Option 2, the Imperial Medallions, is the kind of print I really love – symmetrical, circles, and historic. It would look great with the trim, but I’m not sure if it would be too busy as a full dress. But I really love it.

Timeless Treasures

But I love the clouds print too. I really wanted something blue, since my bike skirt is black and white, but this is so great. I’m mildly obsessed with Shadowplay NYC and their NASA imagery fabric and clothing – if I could find a starscape fabric that isn’t too childish, I’d consider that.

Shadowplay NYC Retro Galaxy dress

I decided to think on it and feed my design brain by catching up on my fashion scrapbook.

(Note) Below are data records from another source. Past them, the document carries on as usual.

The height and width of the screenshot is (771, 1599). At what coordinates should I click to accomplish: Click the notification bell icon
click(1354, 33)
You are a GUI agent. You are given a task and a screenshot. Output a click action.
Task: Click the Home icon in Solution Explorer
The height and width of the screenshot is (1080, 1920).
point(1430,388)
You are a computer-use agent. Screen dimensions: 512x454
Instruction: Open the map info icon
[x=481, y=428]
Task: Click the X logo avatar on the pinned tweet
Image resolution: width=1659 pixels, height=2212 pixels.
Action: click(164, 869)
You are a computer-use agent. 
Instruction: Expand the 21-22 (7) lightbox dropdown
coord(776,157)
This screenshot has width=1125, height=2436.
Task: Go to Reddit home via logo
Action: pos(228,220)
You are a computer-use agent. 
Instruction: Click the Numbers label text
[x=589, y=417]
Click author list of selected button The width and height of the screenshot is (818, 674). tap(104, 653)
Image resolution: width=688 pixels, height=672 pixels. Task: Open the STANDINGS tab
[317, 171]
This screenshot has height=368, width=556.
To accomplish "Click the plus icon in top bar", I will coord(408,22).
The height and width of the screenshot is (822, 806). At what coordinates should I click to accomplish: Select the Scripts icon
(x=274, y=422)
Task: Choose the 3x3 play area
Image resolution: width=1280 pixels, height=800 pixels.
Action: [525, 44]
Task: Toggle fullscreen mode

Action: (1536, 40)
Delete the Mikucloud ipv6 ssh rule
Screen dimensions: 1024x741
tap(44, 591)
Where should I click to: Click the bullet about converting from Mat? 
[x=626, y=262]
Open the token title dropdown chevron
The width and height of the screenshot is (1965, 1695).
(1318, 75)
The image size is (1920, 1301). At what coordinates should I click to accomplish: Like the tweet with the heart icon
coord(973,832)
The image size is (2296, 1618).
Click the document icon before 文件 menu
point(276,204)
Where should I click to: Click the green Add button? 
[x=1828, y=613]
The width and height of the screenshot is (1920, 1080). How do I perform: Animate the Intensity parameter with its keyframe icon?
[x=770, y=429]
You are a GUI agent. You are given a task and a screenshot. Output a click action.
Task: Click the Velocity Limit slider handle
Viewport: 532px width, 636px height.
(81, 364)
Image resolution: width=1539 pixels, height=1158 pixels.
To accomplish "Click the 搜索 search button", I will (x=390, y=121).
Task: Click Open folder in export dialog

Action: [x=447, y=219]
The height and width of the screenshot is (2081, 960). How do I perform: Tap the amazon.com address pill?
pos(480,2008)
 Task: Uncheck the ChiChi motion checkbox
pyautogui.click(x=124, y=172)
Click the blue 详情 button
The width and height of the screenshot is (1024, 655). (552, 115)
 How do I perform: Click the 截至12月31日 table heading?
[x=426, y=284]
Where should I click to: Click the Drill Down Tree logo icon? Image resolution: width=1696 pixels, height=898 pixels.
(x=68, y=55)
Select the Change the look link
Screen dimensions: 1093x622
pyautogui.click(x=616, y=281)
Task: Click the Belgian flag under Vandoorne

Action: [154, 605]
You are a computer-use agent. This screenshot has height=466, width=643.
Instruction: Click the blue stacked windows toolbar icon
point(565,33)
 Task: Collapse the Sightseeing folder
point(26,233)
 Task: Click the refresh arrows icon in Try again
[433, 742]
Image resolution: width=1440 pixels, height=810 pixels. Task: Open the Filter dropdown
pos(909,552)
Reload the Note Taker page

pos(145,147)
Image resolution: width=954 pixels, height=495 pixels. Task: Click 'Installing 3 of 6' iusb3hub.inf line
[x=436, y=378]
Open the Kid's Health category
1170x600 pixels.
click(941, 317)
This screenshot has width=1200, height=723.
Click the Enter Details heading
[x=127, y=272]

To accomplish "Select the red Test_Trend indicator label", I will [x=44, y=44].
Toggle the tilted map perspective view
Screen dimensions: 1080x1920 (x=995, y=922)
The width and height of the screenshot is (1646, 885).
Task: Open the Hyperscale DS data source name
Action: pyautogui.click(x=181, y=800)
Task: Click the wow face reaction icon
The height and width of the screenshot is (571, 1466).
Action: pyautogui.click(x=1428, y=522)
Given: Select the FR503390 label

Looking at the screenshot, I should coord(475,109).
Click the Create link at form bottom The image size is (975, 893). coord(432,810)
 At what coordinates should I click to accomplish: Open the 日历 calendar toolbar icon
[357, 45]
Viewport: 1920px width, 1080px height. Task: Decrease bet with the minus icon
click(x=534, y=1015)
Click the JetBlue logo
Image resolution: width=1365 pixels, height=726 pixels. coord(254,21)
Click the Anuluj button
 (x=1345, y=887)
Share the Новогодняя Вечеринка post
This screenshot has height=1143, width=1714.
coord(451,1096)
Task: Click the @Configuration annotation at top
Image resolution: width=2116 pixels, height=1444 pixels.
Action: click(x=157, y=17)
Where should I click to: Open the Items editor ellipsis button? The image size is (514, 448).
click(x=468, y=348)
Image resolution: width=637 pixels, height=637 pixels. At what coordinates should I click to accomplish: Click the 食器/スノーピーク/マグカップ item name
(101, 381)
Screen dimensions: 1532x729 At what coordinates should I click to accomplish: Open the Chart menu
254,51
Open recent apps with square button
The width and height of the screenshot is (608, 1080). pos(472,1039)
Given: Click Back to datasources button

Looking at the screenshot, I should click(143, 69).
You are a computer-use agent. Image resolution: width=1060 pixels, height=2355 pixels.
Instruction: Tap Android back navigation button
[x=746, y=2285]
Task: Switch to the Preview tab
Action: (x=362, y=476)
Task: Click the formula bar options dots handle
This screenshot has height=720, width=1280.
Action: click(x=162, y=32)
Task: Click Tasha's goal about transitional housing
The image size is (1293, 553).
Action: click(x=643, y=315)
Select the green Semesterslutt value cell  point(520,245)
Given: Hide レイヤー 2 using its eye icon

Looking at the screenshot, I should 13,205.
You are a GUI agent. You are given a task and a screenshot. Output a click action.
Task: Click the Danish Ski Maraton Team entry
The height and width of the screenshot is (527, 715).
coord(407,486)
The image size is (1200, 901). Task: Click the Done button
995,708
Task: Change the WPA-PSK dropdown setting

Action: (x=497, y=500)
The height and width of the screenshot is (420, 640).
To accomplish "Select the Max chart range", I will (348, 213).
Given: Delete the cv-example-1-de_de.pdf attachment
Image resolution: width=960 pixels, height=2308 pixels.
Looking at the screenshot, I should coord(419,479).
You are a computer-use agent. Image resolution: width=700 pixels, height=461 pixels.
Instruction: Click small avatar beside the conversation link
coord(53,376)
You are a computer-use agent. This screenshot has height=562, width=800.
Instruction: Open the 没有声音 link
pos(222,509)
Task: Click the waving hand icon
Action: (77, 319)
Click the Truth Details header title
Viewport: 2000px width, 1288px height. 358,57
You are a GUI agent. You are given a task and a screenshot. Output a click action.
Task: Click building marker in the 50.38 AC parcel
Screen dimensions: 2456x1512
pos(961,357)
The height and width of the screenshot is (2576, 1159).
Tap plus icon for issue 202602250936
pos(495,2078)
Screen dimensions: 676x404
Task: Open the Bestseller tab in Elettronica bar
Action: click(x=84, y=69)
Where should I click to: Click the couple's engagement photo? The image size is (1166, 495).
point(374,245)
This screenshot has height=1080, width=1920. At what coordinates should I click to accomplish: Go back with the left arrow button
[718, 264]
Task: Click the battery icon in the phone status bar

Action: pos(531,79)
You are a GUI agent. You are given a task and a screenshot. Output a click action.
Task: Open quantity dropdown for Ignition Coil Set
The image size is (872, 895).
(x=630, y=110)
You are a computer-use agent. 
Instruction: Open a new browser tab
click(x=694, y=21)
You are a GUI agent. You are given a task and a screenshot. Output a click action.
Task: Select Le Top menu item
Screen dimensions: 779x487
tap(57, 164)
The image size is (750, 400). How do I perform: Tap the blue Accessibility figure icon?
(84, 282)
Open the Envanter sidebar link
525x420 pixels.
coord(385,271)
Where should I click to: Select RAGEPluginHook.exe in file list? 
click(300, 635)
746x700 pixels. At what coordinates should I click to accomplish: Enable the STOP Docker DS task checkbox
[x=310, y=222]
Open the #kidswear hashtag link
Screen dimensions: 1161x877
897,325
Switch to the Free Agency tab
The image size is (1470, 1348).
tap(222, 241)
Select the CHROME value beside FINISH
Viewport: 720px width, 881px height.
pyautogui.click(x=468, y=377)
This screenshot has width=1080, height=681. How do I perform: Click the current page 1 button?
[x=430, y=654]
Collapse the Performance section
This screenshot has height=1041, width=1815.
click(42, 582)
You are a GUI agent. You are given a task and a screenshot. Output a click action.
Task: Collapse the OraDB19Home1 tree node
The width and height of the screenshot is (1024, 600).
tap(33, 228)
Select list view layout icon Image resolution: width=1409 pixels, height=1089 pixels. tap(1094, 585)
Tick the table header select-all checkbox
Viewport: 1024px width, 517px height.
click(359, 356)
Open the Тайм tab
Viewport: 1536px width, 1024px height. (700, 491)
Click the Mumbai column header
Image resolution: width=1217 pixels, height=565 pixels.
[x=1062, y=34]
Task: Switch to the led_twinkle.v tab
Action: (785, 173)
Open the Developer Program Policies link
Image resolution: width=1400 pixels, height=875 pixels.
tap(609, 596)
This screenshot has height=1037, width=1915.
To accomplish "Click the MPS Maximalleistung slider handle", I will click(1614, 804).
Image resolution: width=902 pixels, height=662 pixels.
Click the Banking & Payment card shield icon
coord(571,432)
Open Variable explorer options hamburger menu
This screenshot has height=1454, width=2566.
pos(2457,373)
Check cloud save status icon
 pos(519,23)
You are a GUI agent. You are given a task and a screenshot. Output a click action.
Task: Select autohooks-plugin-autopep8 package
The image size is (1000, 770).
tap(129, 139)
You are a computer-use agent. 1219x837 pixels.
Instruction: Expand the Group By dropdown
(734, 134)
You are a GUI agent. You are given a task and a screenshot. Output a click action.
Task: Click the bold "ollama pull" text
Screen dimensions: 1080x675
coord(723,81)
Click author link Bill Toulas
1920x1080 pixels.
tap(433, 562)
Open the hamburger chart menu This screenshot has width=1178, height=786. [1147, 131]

As old-fashioned as it now is, thanks to Pinterest, I cut out pictures of my favorite things from fashion magazines, and collage them into books. I’ve been doing this since the mid-80s (oops, did I just age myself?!), and love to look through them over and over again, when I need inspiration. It’s funny how I always seem to like the same things.

I still can’t decide which fabric I like! I’ll probably cruise through JoAnn’s again, before I commit. So what do you think? Which print would you recommend?

Sewing Project, Part 1

It’s been several years since I’ve pulled out the sewing machine and the serger, but I’ve publicly sworn to make a bicycling skirt to wear on Bike to Work Day, so I guess I’d better get to it!

Because I believe in bicycle-friendly clothing that can be worn in an office (business casual, not a casual office where everyone wears jeans every day), I’ve thought of several items that can cover both categories. Some of them are highly complicated, and I won’t be tackling any time soon. But a knee-length, half-circle skirt in a subtle print and color, with some coordinated trim that happens to be reflective, seems like an easy place to start.

I mentally designed something, then went to the local JoAnn Fabrics to buy what I needed. Alas, the print I wanted wasn’t in the store, so I bought something else. Fabric, the pattern (Vogue 8295), thread, a zipper, interfacing, and a fourth of the trim I need came to almost $70! That is more than I would pay for a ready-made skirt, and I haven’t even begun to calculate the time it takes me to make it. Today I had to order the rest of the trim, which was another $38 with shipping and tax – yikes! So my $100 (so far) skirt had better be cool when it is done! This is always the problem with sewing – whatever I’ve made frequently does not turn out the way it looks in my head.

I cut out the fabric at work tonight, because the work table in our resource area is the perfect cutting table – tall and wide.  The big boss walked past me on her way out and laughed – “I knew I’d find you here cutting something out one day!” At least she’s supportive!

Stay tuned – I only have a few days to get this skirt made. It seems fairly easy, but I know from experience that “easy” never is. But I really want to wear it on Bike to Work Day, so I have my work cut out for me. Literally.